The Ghost at Skeleton Rock
- Original edition
- Author: Franklin W. Dixon
- Language: English
- Series: The Hardy Boys
- Genre: Detective, mystery
- Publisher: Grosset & Dunlap
- Publication date: January 1, 1958
- Publication place: United States
- Media type: Print (hardback & paperback)
- Pages: 192 pp
- Preceded by: The Secret of Pirates' Hill
- Followed by: The Mystery at Devil's Paw

= The Ghost at Skeleton Rock =

1958 book by Franklin W. Dixon

The Ghost at Skeleton Rock is the thirty-seventh volume in the original The Hardy Boys series of mystery books for children and teens published by Grosset & Dunlap.

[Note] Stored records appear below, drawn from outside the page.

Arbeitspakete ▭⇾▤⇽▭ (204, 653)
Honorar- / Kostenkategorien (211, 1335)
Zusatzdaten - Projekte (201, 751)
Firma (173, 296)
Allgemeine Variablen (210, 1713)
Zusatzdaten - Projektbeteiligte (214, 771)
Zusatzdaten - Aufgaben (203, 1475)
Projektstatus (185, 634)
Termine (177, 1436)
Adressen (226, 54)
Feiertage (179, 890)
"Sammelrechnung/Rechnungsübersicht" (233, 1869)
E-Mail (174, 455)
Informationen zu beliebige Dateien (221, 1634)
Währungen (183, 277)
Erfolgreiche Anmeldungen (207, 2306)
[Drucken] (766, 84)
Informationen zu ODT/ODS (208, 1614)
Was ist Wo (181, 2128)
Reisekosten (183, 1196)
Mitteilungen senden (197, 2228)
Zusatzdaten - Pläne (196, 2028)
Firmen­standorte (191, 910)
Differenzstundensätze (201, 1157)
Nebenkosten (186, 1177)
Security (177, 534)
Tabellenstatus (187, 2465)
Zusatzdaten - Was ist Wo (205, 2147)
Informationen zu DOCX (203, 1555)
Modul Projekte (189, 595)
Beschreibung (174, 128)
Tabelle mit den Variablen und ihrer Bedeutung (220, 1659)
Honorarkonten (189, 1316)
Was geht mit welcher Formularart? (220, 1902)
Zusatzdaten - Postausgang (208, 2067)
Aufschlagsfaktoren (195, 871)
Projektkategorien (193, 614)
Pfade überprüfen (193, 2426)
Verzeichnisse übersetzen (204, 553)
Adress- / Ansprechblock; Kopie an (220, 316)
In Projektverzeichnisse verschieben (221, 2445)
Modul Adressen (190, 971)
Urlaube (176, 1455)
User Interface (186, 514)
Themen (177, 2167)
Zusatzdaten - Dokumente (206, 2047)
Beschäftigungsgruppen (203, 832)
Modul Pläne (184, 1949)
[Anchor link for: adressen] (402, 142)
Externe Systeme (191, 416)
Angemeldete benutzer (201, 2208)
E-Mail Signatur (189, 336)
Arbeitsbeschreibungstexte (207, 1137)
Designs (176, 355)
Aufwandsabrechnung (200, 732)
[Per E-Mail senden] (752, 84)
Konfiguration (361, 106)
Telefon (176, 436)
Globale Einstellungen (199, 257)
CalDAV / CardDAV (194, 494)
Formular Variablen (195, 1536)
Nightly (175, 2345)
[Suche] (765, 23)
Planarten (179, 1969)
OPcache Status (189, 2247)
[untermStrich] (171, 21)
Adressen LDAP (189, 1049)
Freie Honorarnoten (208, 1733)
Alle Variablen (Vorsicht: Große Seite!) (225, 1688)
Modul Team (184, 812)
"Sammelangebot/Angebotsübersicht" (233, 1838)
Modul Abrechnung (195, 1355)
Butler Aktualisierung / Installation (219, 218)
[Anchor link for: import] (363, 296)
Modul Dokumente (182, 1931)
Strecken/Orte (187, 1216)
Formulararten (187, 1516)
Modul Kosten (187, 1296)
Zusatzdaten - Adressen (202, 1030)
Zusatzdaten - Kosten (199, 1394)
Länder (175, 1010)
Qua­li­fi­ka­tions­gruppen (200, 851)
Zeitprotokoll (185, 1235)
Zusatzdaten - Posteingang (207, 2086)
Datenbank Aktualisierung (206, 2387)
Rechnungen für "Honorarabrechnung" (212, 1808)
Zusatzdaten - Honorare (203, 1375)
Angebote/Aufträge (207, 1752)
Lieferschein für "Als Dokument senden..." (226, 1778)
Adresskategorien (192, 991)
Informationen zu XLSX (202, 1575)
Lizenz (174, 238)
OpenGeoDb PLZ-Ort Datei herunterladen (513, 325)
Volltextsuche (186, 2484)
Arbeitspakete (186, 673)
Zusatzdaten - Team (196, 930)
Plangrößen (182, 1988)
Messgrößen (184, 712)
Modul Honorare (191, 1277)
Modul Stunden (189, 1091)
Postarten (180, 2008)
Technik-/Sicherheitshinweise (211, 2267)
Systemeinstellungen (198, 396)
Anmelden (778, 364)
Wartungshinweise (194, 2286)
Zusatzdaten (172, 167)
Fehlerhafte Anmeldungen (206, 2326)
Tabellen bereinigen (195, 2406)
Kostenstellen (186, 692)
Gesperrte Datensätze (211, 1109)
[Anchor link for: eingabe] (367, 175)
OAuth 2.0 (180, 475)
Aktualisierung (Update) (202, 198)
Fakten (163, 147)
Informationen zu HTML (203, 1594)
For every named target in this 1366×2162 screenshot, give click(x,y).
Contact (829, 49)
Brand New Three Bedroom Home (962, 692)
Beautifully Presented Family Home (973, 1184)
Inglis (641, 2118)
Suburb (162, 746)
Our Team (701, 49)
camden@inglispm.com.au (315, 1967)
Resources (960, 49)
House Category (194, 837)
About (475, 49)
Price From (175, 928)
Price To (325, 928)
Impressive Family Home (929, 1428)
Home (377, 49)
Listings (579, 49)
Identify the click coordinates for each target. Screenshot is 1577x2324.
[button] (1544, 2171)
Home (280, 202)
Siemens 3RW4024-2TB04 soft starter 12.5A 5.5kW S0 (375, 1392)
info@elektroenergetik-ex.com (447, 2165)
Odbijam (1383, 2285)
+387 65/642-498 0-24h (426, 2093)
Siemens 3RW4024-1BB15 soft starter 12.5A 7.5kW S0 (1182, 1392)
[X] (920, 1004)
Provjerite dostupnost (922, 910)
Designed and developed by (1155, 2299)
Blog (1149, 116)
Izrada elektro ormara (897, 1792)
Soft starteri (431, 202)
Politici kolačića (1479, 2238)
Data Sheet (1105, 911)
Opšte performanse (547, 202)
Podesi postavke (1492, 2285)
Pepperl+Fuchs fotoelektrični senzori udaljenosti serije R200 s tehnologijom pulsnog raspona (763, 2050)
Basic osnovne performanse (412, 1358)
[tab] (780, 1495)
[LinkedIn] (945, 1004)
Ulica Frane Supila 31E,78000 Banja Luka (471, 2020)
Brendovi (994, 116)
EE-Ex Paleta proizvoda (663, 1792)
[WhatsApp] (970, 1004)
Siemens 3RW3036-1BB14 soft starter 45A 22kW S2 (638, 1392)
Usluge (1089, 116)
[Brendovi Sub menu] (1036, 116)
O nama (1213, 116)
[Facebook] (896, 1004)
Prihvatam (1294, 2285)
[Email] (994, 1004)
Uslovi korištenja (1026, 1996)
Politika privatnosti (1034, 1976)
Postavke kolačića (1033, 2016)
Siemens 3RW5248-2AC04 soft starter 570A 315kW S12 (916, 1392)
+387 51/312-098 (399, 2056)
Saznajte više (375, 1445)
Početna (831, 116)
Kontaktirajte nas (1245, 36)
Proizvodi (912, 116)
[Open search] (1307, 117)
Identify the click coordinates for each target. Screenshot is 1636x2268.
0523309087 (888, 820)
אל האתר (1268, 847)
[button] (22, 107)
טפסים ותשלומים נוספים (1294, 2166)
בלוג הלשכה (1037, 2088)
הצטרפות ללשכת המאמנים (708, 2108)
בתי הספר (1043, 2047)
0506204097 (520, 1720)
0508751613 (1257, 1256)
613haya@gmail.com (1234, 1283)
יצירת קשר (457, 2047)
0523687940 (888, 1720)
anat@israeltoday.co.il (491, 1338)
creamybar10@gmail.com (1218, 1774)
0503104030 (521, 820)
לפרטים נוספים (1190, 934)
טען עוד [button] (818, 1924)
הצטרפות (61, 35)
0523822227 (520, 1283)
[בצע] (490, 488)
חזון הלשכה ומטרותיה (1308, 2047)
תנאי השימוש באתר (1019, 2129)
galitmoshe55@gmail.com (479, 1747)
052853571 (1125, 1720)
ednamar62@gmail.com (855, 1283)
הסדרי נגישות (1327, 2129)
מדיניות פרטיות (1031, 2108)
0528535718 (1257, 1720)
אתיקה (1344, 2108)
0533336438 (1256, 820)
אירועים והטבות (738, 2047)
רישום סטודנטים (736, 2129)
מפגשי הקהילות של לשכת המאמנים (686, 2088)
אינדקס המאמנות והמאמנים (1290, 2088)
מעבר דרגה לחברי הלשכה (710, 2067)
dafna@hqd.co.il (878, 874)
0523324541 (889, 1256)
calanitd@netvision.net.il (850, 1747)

This book was written for the Stratemeyer Syndicate by James Duncan Lawrence (who also wrote the majority of the Tom Swift Jr. series) in 1957. Between 1959 and 1973 the first 38 volumes of this series were systematically revised as part of a project directed by Harriet Adams, Edward Stratemeyer's daughter. The original version of this book was shortened in 1966 by Priscilla Baker-Carr resulting in two slightly different stories sharing the same title.

==Plot summary==
Frank, Joe, Chet and Tony travel to Puerto Rico to investigate the mystery behind a coded letter they received from the Hardy father. They later go in a race against time to stop a criminal mastermind from using an atomic bomb to take over the government of the fictional country of Tropicale.